Les ressources naturelles d’une nation ont vocation à être au service de la solidarité intergénérationnelle. La mystique de la Nation doit guider les dirigeants tout le temps. La nation comprend les générations passées, présentes (peuple) et futures. Une solidarité est indispensable entre les générations. Agir aujourd’hui ne doit pas compromettre le vivre ensemble, le bien-être des générations futures. Tout dirigeant devrait se demander quel héritage il va léguer aux générations futures, en bâtissant sur le legs de ses prédécesseurs. C’est une loi immuable pour toute nation qui veut prospérer et retrouver ou conserver sa grandeur.

La grandeur d’une nation passe par le rétablissement de la paix, d’une paix durable.
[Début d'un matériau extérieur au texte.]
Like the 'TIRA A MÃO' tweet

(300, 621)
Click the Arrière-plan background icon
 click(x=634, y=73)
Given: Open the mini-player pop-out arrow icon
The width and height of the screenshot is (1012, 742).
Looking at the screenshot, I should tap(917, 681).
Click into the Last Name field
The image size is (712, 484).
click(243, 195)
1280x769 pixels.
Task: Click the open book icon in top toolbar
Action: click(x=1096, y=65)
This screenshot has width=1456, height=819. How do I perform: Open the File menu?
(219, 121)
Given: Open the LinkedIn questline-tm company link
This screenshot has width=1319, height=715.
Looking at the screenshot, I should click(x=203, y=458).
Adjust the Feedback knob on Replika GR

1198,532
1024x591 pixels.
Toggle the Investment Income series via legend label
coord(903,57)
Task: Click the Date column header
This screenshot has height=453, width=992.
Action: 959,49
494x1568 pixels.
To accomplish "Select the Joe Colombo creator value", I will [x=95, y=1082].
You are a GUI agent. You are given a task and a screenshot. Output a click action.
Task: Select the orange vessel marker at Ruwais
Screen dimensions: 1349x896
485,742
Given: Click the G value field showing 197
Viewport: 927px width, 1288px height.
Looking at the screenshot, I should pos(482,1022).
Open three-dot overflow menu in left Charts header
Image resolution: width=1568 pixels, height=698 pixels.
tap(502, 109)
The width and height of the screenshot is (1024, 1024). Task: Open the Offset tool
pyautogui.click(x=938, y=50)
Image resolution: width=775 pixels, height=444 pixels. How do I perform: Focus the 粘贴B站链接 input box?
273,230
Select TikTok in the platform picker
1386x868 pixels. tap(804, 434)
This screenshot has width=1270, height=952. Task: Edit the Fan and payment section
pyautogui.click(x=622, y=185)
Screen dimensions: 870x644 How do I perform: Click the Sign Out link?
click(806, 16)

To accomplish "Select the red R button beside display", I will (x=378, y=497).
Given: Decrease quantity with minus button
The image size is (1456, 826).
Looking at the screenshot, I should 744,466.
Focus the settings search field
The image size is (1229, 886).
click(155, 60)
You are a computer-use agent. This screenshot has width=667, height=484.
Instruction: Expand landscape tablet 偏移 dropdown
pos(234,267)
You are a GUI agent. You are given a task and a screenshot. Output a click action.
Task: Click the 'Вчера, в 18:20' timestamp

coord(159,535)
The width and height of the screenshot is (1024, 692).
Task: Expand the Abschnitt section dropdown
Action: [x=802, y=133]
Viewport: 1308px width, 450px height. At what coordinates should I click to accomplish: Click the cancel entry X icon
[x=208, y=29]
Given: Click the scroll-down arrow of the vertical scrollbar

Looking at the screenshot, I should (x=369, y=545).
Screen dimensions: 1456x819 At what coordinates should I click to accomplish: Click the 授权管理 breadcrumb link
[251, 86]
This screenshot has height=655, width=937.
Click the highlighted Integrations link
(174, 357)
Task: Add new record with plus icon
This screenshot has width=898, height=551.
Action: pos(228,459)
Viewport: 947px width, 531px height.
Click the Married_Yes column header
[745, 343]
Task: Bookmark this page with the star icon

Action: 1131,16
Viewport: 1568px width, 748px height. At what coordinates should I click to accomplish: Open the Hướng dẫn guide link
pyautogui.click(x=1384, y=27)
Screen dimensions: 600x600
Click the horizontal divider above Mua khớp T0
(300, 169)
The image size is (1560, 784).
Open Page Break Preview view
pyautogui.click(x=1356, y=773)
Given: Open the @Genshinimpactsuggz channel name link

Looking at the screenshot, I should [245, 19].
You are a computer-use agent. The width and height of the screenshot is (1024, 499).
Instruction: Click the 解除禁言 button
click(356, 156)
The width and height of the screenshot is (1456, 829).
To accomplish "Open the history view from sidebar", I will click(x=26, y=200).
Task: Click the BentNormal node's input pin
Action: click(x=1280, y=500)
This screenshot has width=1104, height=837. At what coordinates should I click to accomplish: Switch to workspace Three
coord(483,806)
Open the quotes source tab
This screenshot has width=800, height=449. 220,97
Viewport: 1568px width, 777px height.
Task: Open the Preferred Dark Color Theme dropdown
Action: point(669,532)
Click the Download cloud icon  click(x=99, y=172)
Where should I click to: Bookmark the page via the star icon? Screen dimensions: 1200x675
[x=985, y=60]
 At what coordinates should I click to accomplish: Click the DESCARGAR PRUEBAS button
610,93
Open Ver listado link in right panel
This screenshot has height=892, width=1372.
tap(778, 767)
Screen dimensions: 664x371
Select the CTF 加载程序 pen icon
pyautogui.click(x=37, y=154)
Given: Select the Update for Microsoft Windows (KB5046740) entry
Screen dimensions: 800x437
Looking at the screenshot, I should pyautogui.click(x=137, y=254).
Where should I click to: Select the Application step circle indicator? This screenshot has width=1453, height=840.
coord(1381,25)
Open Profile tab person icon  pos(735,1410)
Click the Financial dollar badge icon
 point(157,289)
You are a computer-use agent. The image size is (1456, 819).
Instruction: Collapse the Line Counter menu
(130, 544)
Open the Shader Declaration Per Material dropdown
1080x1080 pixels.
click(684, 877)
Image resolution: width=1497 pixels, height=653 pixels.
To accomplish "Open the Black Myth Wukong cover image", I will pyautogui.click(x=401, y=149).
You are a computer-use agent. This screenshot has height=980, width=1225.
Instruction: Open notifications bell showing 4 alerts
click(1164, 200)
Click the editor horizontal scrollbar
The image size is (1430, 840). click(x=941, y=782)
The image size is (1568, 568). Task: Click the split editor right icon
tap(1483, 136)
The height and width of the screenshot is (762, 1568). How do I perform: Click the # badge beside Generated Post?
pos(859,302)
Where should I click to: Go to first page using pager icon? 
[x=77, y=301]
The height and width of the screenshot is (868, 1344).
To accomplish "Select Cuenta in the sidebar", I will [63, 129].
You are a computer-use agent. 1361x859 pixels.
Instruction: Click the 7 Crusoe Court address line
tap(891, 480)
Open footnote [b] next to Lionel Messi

Et une paix durable exige, d’une part, une solution holistique, multidimensionnelle à la crise qui l’aura rompue et, d’autre part, un bon séquençage des étapes vers la paix. Et pour commencer dans le cas présent, point n’est point de rappeler que le point de départ c’est l’application de la résolution 2773 du Conseil de sécurité de l’ONU. La paix n’a certes pas de prix, mais elle ne doit pas être vendue aux soldes, encore moins à celui-là même qui la brise régulièrement. Le Rwanda a déjà obtenu plusieurs fois des accords privilégiés avec la RDC sans jamais tenir ses engagements. Quelle garantie a-t-on aujourd’hui à part la bonne foi des parties maintes trahie ? Partant, il est temps d’impliquer la nation dans toutes ses composantes, notamment les femmes et les jeunes, dans les négociations des accords qui engagent le destin commun, au moins à travers des débats et la ratification des accords négociés au parlement, par devoir de transparence et d’équité pour les générations futures et par respect de la constitution en son article 214.